▸ **Your objective**
Present the rows from the line containing "Screen dimensions: 447x340" through the end of the rows as a JSON list of strings, one string per line and no blank lines. Omit the pictures.

■ ■ ■

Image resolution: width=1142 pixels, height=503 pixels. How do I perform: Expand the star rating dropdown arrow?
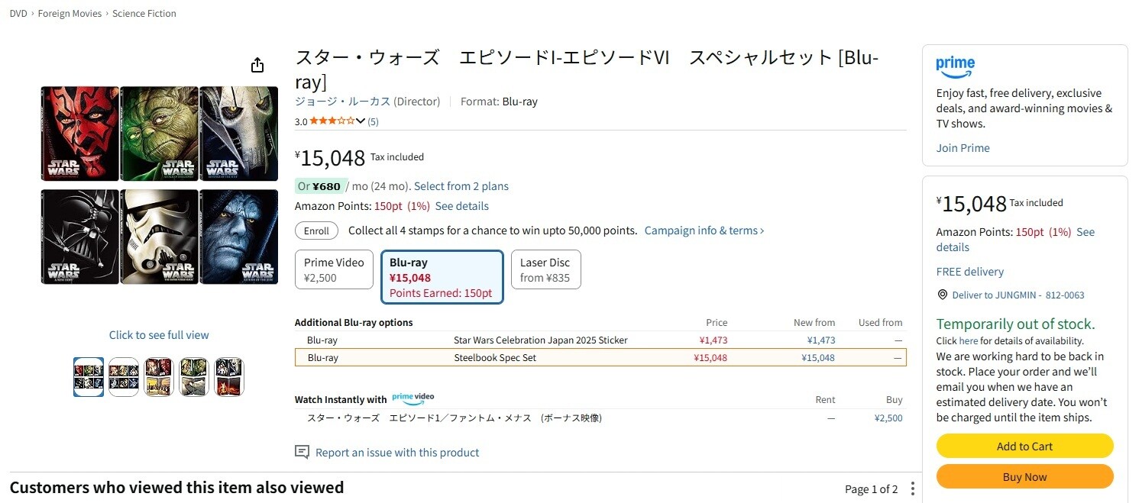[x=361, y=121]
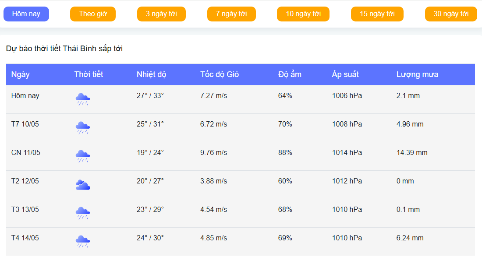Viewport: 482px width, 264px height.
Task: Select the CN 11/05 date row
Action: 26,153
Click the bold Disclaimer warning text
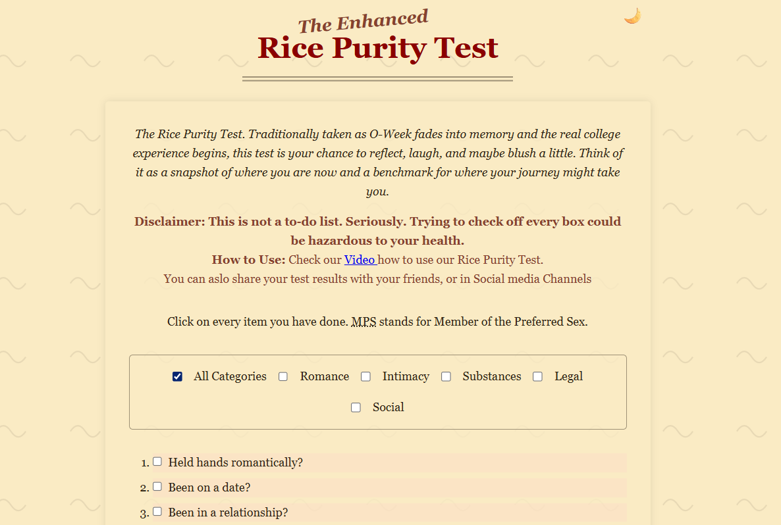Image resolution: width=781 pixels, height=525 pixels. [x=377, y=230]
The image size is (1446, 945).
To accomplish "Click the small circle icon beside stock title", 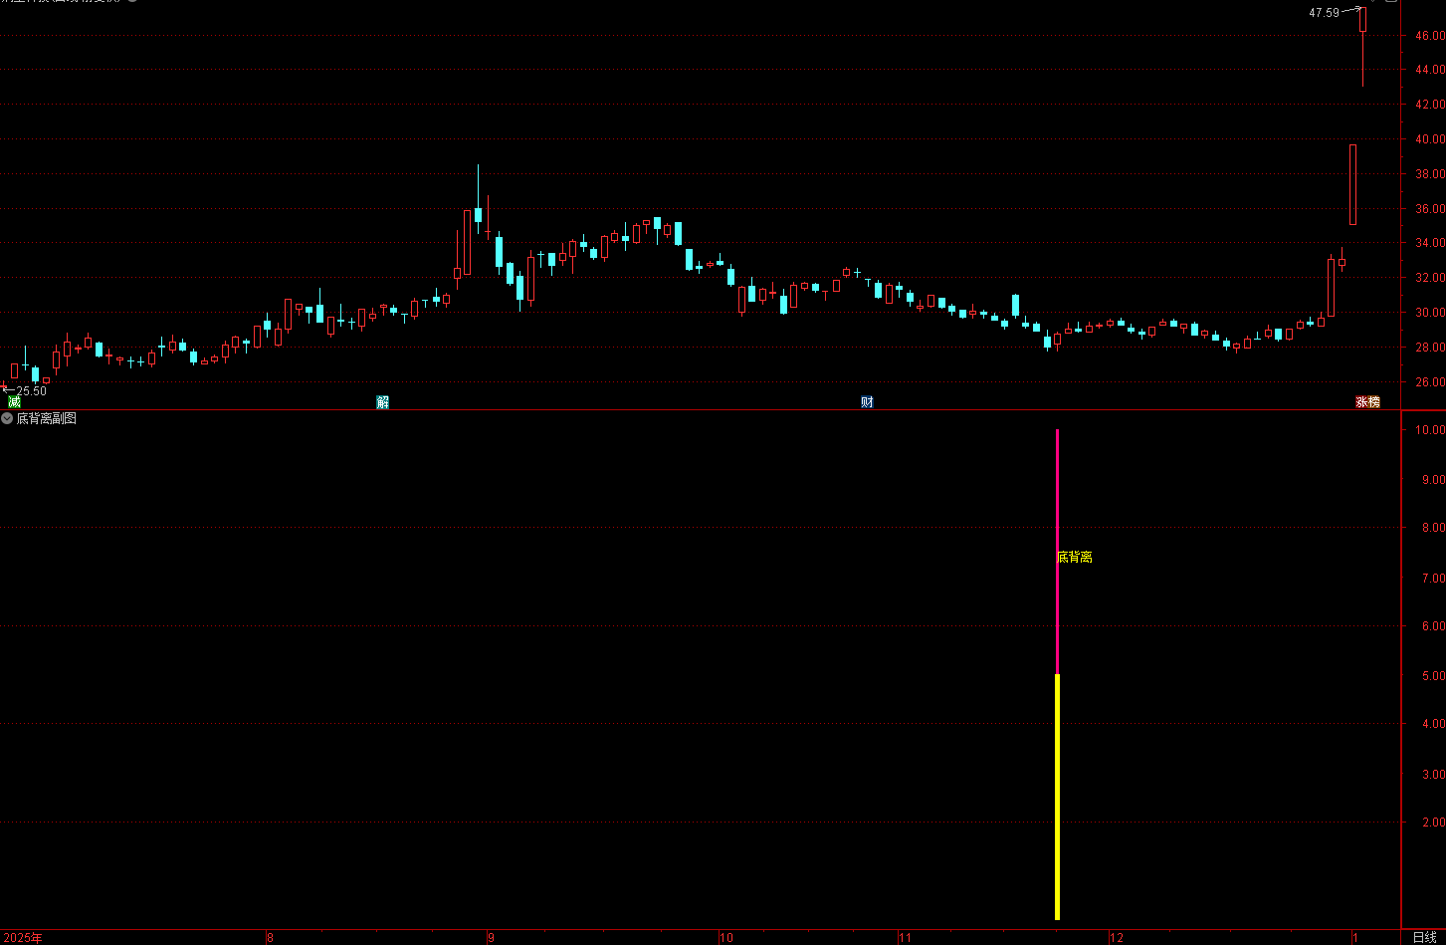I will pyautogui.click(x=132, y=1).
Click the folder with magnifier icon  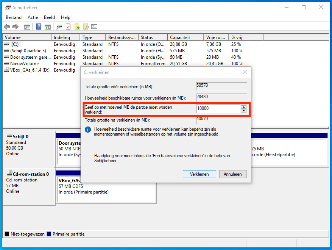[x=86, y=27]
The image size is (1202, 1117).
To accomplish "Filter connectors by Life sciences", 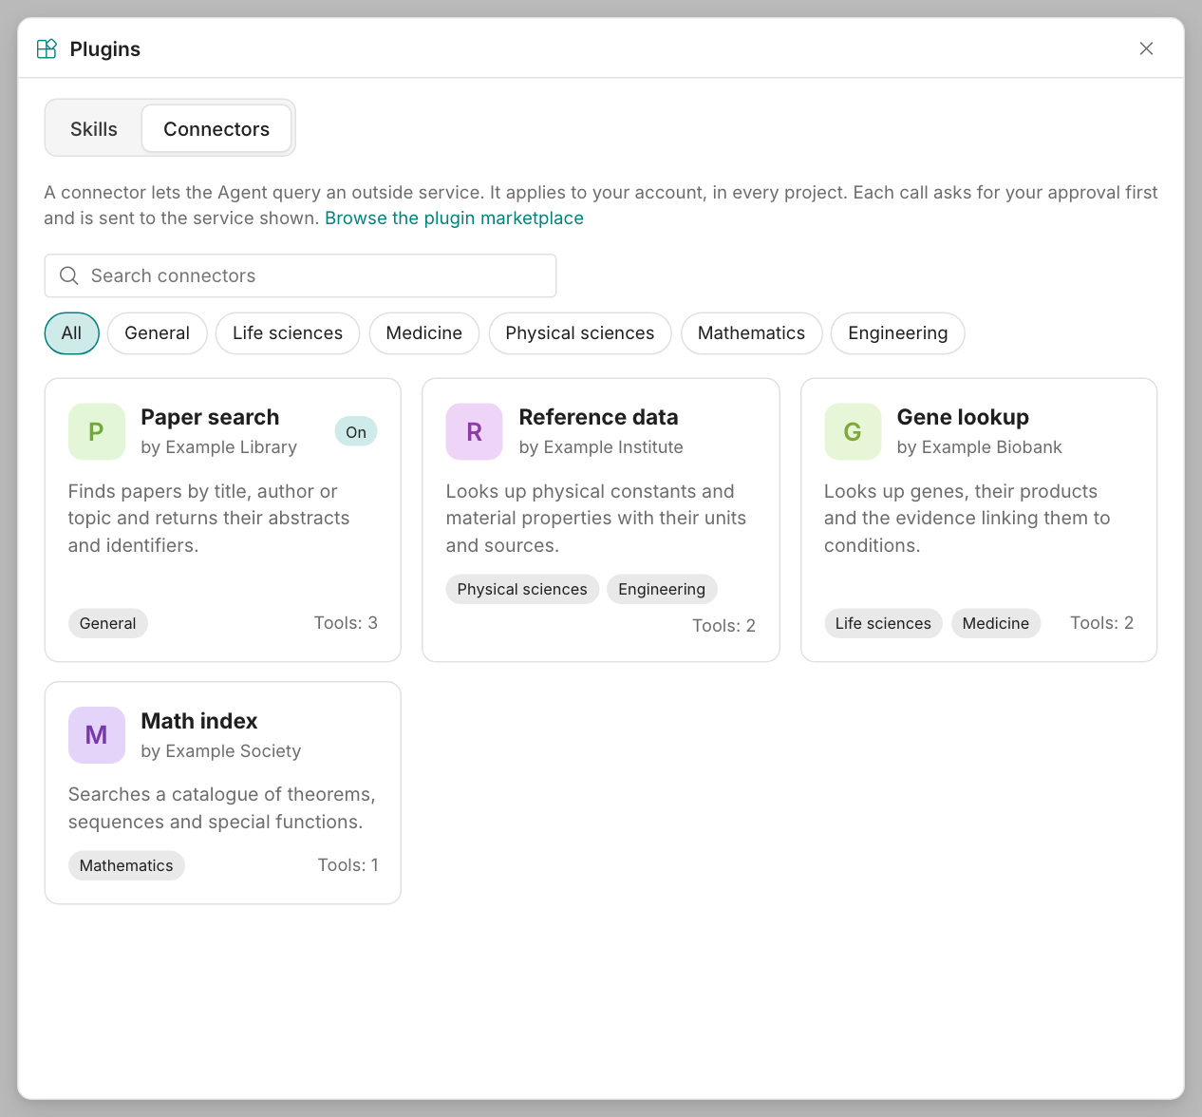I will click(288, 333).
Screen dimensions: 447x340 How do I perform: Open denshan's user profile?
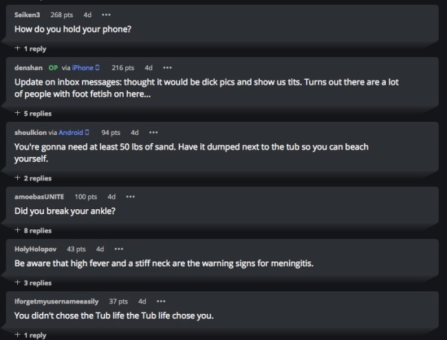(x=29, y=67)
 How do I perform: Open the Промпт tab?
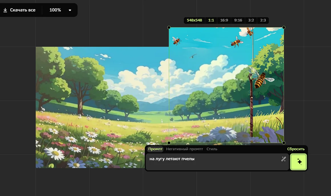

■ ■ ■

▸ **Result below**
[
  "Screen dimensions: 447x340 How do I perform: Open denshan's user profile?",
  "(x=29, y=67)",
  " How do I perform: Open the Промпт tab?"
]